Today the Office for National Statistics and HM Treasury published Public Sector Finances June 2014. We now have details of central government receipts, central government spending, public sector net investment, borrowing and debt for the first three months of financial year 2014–15.

Headline Comparisons

  • Central government current receipts in June were 4.7% higher than in the same month last year, excluding the impact of transfers related to the Asset Purchase Facility (APF). Taking receipts over April to June together, these were 1.6% higher than in the same three months of 2013. This is lower than the 5.0% growth forecast for the year as a whole by the OBR at the time of the March 2014 Budget, but there is good reason to believe that the average growth in receipts will be higher over the remainder of the financial year. Receipts in the early months of last year were particularly high for two reasons. First, the Exchequer received £0.9 billion from a tax on Swiss bank accounts. Second, some high income individuals responded to the reduction in the top rate of income tax in April 2013 by shifting income from the 2012–13 tax year into 2013–14. These have the effect of depressing the growth in receipts in the early months of 2014–15.
  • Central government current spending in June was 4.0% higher than in the same month last year, and taking the first three months of this financial year together, spending has been 1.0% higher than in the same months of 2013. This is lower growth in spending than the 2.0% increase forecast by the OBR in March for the year as a whole.
  • Public sector net investment in June was £1.5 billion, £0.4 billion more than was spent in June last year. Together, public sector net investment between April and June 2014 has been £4.3 billion. This is £1.0 billion higher than over the same three months in 2013. The OBR’s March 2014 forecast was for net investment over the whole of 2014–15 to be £27.9 billion, which is 12.8% above last year’s level (£24.7 billion).

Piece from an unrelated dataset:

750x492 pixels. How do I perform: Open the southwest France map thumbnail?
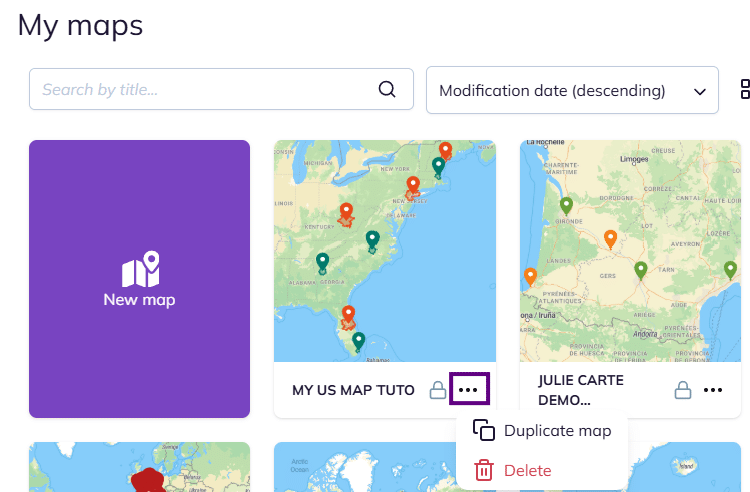coord(630,250)
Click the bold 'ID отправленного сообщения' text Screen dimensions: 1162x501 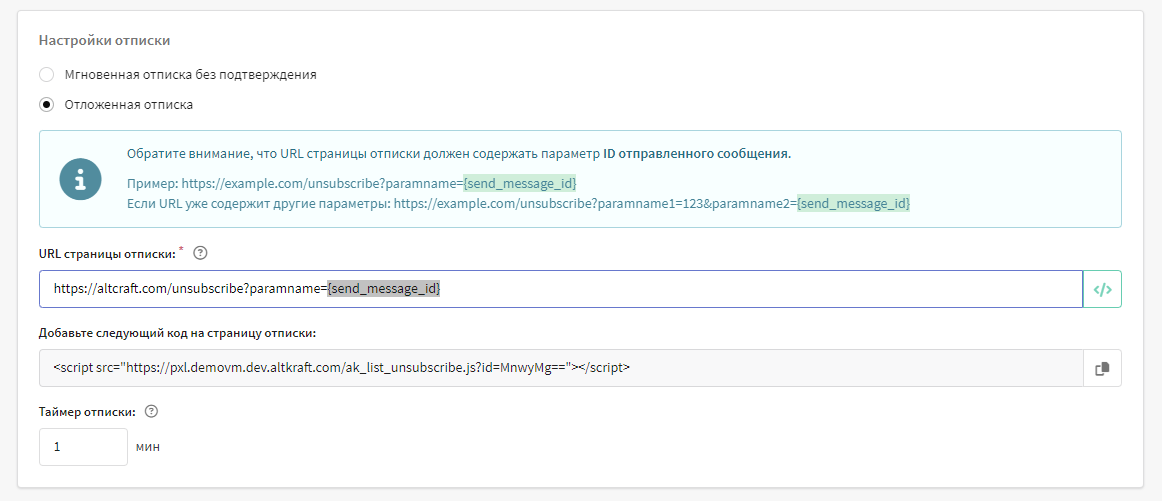[696, 154]
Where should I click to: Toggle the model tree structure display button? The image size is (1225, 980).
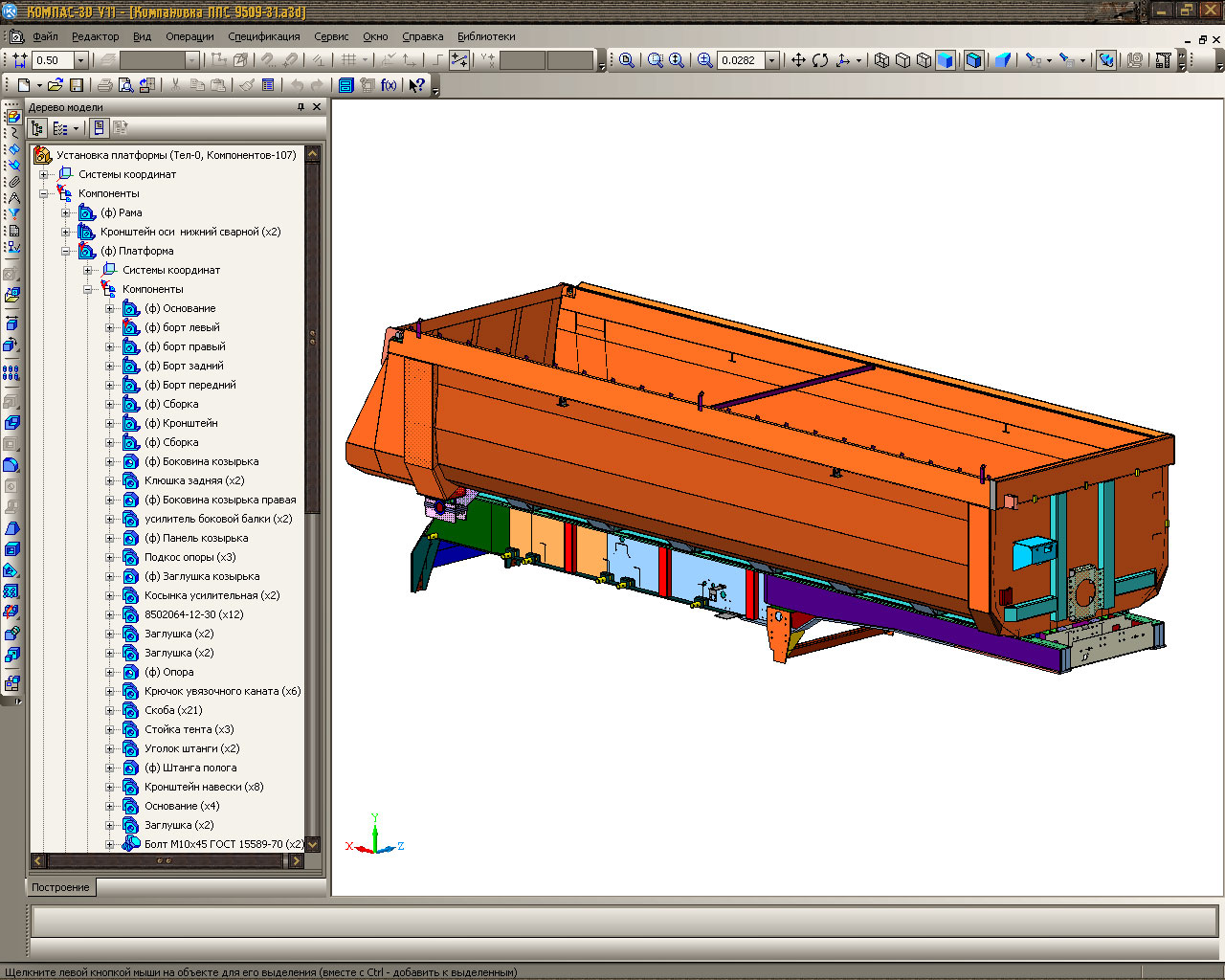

  • Public sector net borrowing in June was £11.4 billion, similar to the £11.5 billion borrowed in the same month of last year once cash flows relating to the APF are excluded. On the same basis borrowing for the first three months of this financial year has been 7.3% higher than over the same period last year. This compares unfavourably with the 11.4% fall in borrowing forecast for the year as a whole by the Office for Budget Responsibility (OBR) in March 2014, but the comparison between borrowing this year and last is also affected by the unusually high receipts from taxes on high income individuals and from the Swiss capital tax in the early months of 2013–14. Over the rest of the financial year the comparison between borrowing this year and last is likely to look more favourable.